I was sure it was going to be another dead end. There was nothing but shadows down here. Then one of the shadows moved. It turned towards us. We both leveled our flashlights at it. I expected to find a person, perhaps a homeless or even an addict down there. But this shadow remained blackness through and through, There was no substance to it beyond the darkness. It turned to us, and I swear, it smiled at us with a set of pearly white teeth and no other discernible features. 

It smiled again, right before it charged at us.

Simmons unloaded his service weapon into that thing. I wasn’t sticking around to see what happened. I grabbed Simmons by the collar and hauled ass out of there. We didn’t stop running until we made it upstairs and back into the squad car.

We didn’t say anything to the woman who reported it.

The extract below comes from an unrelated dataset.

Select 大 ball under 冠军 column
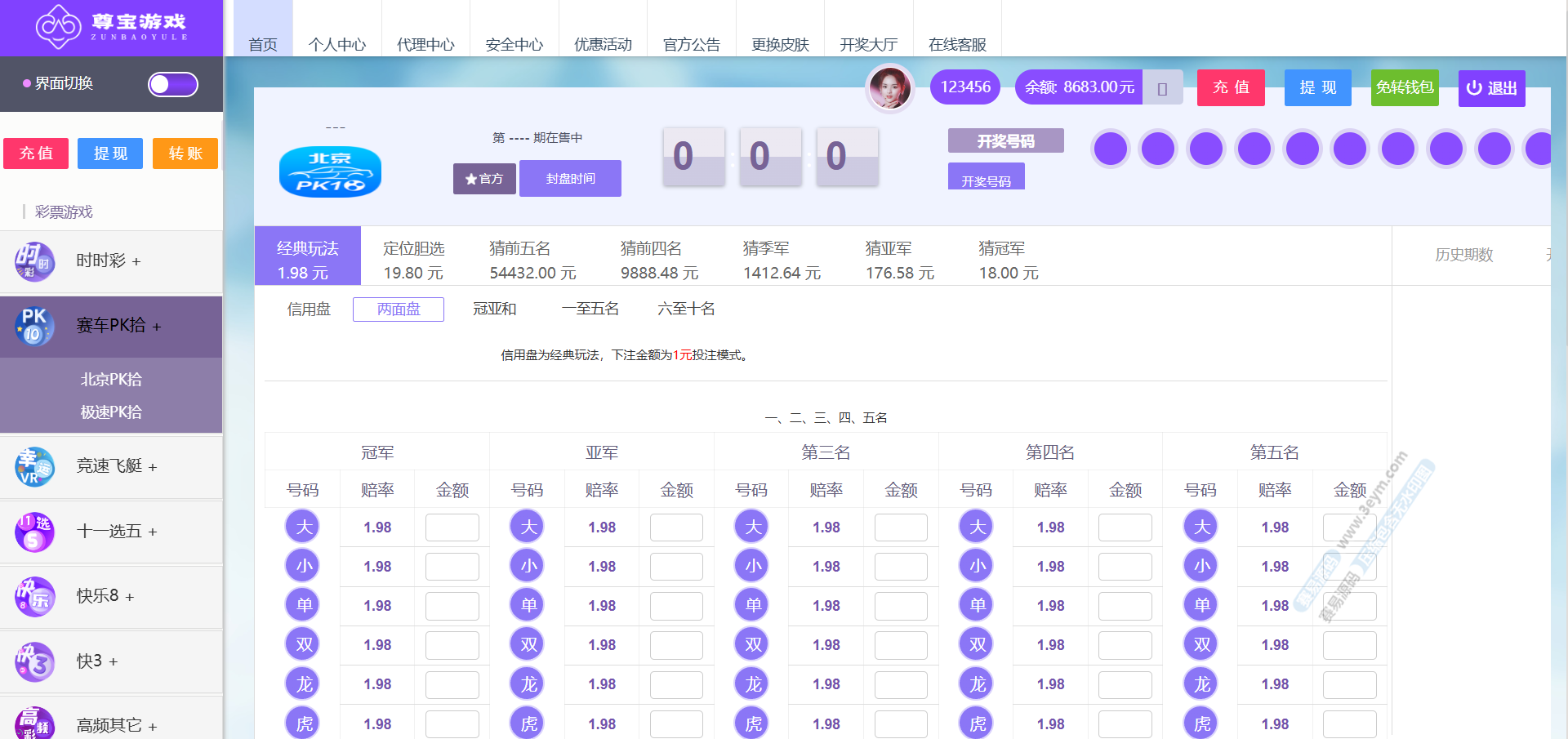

Later, I would call her and report that our investigation was both inconclusive and closed. 

Simmons retired after that. Last I heard he was working at a crosswalk guard in another city. I haven’t talked to him since it happened. I don’t know if either of us knew what we would say.

I try to steer clear of the north side whenever I’m on duty. But sometimes, when I’m feeling particularly brave, I drive by where it all went down. And every time, I still see that shadow grinning at me from the basement window of that old brown house.